Vermutlich lagen die Informationen schon seit Längerem vor. Die von Abbé Pierre gegründete Emmaus-Bewegung hatte eine unabhängige Untersuchung in Auftrag gegeben und jetzt die Ergebnisse des Berichts publiziert. Darin wird die Anonymität von sieben mutmaßlichen Opfern gewahrt.

Sie sprechen von anzüglichen Bemerkungen und unanständigen Annäherungsversuchen, aber auch von unerwünschten Küssen und Berührungen der Brüste durch den Priester. In allen Fällen handelte es sich um Frauen im unmittelbaren Umkreis des Geistlichen, um Mitarbeiterinnen der Gemeinschaft oder um von Emmaus unterstützte Personen. Eines der mutmaßlichen Opfer war zur Tatzeit minderjährig.

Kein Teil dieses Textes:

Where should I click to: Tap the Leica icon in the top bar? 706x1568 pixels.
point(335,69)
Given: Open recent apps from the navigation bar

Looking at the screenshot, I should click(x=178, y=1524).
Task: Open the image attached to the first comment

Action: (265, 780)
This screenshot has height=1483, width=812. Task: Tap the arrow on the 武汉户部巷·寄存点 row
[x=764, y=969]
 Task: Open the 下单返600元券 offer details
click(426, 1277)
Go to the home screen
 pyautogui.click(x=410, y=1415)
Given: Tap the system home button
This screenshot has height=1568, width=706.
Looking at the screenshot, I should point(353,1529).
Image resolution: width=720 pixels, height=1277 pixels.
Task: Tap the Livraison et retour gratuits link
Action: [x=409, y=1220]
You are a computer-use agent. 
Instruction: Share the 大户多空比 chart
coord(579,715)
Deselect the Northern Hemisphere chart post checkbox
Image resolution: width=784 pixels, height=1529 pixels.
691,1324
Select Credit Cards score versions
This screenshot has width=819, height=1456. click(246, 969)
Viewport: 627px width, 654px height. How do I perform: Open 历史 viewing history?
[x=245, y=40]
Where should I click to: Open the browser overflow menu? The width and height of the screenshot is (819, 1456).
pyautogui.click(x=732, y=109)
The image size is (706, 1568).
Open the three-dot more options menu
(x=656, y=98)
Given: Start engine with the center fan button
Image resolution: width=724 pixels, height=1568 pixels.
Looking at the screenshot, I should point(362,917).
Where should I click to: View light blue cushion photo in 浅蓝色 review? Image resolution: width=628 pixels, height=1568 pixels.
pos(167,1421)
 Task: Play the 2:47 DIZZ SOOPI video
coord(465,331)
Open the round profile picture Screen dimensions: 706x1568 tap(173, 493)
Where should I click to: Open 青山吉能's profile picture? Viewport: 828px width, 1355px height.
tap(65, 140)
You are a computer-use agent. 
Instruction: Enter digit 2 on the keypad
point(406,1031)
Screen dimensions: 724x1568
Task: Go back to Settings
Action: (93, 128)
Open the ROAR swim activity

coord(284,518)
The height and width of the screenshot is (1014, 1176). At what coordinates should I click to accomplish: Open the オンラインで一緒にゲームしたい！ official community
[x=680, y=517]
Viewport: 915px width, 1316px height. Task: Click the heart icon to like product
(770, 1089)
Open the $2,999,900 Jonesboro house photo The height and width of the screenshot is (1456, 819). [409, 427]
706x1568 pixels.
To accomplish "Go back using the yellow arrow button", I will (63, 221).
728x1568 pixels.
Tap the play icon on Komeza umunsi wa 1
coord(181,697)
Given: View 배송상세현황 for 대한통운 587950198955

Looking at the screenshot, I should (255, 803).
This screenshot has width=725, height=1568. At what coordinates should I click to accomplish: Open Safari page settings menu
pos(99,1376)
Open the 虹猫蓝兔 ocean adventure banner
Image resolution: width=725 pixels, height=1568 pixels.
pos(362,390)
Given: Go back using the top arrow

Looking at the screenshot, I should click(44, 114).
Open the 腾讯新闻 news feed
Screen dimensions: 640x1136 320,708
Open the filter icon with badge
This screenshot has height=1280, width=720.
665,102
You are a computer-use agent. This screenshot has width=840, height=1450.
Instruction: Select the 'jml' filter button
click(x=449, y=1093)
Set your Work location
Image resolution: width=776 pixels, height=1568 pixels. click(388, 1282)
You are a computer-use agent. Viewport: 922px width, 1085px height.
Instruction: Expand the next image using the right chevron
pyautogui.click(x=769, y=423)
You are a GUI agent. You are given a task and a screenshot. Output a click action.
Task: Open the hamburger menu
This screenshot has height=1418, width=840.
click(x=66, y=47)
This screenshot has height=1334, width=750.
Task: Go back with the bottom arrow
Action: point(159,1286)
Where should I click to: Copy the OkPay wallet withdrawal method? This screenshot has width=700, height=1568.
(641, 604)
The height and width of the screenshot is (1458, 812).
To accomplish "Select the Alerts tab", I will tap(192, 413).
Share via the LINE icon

Nie allein zum Armenpriester

Alle erklärten, sie seien vom Verhalten des Abbés derart überrascht gewesen, dass sie sich wehrlos gefühlt hätten. Im Nachhinein erfährt man aus diesem Bericht aber auch, dass schon sehr früh die weiblichen Kolleginnen unter sich den Rat weitergegeben hätten, nie allein zum Armenpriester zu gehen.

Für die französische Öffentlichkeit dagegen kommen diese Enthüllungen unerwartet. „Nein, nicht auch noch der Abbé Pierre!“, lautet die erschütterte Reaktion vieler Franzosen. Denn der 1912 in Lyon unter seinem bürgerlichen Namen Henri Grouès geborene Emmaus-Gründer war eine Art Nationalheiliger und für viele ein Idol oder Vorbild einer praktizierten christlichen Nächstenliebe.

Dass nun auch er von der #MeToo-Welle eingeholt und von seinem Denkmalsockel gespült wird, hatten die Wenigsten erwartet. Und dies obwohl Abbé Pierre selber zwei Jahre vor seinem Tod in einem Buch gestanden hatte, dass er es in seinem Priesterleben mit dem Keuschheitsgelübde nicht immer so Ernst genommen und gelegentlich der „Macht der Versuchung nachgegeben“ habe. Er sei „kein Mythos“, hatte er selber gesagt.

Abbé Pierre gehört zu den am meisten verehrten Persönlichkeiten der Nachkriegszeit. Er hatte sich während des Zweiten Weltkriegs in der Résistance, der Widerstandsbewegung gegen die Nazibesetzung, engagiert, hatte Kinder verfolgter jüdischer Familien aufgenommen und anderen zur Flucht verholfen. Danach dient er als Feldprediger in den Streitkräften der France libre und wurde von General de Gaulle als Kriegsheld ausgezeichnet.

Der Fall des „Nationalheiligen“

Als Priester stieg er 1945 in die Politik ein. Drei Mal wurde er für die christdemokratische Partei MRP als Abgeordneter ins nationale Parlament gewählt. Legendär wurde er wegen seines jahrzehntelangen Kampfs für die Obdachlosen und wegen seines historischen Appells im Radio zu einem „Aufstand der Güte“ im harten Winter von 1954.

Dank dieses Aufrufs kamen 500 Millionen Francs zusammen. Mit den Spenden wurden Nahrungsmittel gekauft und Notunterkünfte für Obdachlose gebaut. Die von ihm 1949 gegründeten Emmaus-Gemeinschaften, existieren heute in mehr als 40 Ländern. Frankreich hat mit dem Fall seines „Nationalheiligen“ einen Mythos weniger.